No caso vertente, interessa concentrar a atenção nos compostos fenólicos que na semente do cacau são essencialmente de dois tipos: as cianinas e as catequinas.

Na semente fresca de cacau estes compostos encontram-se concentrados em células especiais dos cotilédones, cuja presença é facilmente assinalável nos cacaus forasteros pela cor violácea devido à presença das cianinas. As catequinas também estão presentes nas mesmas células, mas são incolores.

Nas células dos cotilédones onde aquelas células estão dispersas ou reunidas em pequenos grupos, estão presentes sistemas enzimáticos diversos responsáveis pelas transformações operados naqueles e noutros compostos da semente.

Para que a transformação daqueles compostos ocorra, é necessários que os conteúdos celulares daqueles dois tipos de células se misturam, o que é possível quando as paredes celulares se tornarem permeáveis.

Este mecanismo consegue-se com a «morte da semente». Quando o cacau em fermentação atinge temperaturas de 50-52 ºC e em meio ácido, facilitado pela presença de ácido acético, a semente não perde a sua capacidade de germinar, mas também as paredes celulares atingem a permeabilidade referida permitindo assim a mistura dos seus conteúdos.

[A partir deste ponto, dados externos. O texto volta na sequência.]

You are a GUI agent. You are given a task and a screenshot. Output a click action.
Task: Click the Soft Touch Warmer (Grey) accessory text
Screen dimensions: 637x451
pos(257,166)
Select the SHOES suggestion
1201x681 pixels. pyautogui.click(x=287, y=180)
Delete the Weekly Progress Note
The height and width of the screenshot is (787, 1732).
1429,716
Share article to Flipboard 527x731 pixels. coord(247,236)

Das substâncias polifenólicas, as cianinas são as primeiras a ser transformadas libertando a aglucona (cianidina de cor violácea) e o açúcar a que estava ligada. Logo após a morte da semente o pigmento púrpura difunde-se por todas as células dos cotilédones deixando assim de se distinguir as células coradas, a cianidina é rapidamente decomposta em compostos incolores ou condensa-se nos chamados «taninos flavónicos».

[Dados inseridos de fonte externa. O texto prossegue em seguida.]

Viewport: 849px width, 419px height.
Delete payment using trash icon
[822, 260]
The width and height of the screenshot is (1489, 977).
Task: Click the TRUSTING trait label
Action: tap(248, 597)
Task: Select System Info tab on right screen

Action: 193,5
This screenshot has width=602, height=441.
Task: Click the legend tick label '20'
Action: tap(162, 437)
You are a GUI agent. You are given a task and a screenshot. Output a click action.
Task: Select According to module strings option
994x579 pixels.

Esta transformação exige condições de anaerobiose, facilitadas pela massa de cacau em fermentação que deixa em si poucos espaços para a retenção de ar e decorre imediatamente a seguir à morte da semente.

Os compostos polifenólicos do tipo catequina condensam-se e dão origem aos «taninos catéquicos», acastanhados, ou combinam-se com aminoácidos e proteínas para darem compostos muito importantes dos percursores.

O primeiro tipo de reacções provoca a perda de adstringência e o acastanhamento dos cotilédones e se é certo que não interferem decisivamente na formação dos percursores, constituem um índice fácil de observar da forma como decorre o processo.

Na condensação das catequinas interferem enzimas polifenólicos (polifenoloxidases) que actuam na presença do oxigénio..

Sendo assim, desejando-se que a evolução dos compostos flavónicos se realize em condições de anaerobiose, a condensação das catequinas impõe um arejamento, o que neste caso é conseguido remexendo a massa do cacau em fermentação na mesma caixa ou, com mais eficiência, fazendo passar o cacau de uma para outra caixa, com a consequente entrada de ar.

Uma fermentação bem orientada, em que se facilitem as transformações referidas, exige uma primeira fase que deve decorrer na ausência ou rarefacção de ar e uma segunda onde a presença de oxigénio é fundamental.

Conhecer, em termos práticos, quando termina a primeira e começa a segunda é de enorme importância, não para se criarem as condições ideais ou próximo disso, mas também para encurtar o tempo de fermentação, pelas razões brevemente indicadas.

A experiência demonstra que o pigmento púrpura se difunde rapidamente a seguir à morte da semente, corando por igual todas as células dos cotilédones e exsudando para o espaço que se forma entre aos cotilédones e o tegumento e aparecendo à superfície da casca nos pontos em que ela é mais frágil, isto é, na extremidade correspondente ao embrião.

Logo que a semente apresentar a coloração violácea na região referida, deve considerar-se terminada a primeira fase da fermentação, o que decorre nas primeiras 36-38 horas, conforme o volume das sementes e condições ambientais e deve começar-se imediatamente com o remeximento do cacau ou a sua passagem para outra caixa.

Desta forma, consegue-se obter um produto final de boa qualidade, bem fermentado num período total de fermentação de 96-120 horas e não os 7-12 dias como às vezes sucede.

As caixas de fermentação ficam livres mais cedo, poupa-se mão-de-obra e perde-se muito menos matéria seca.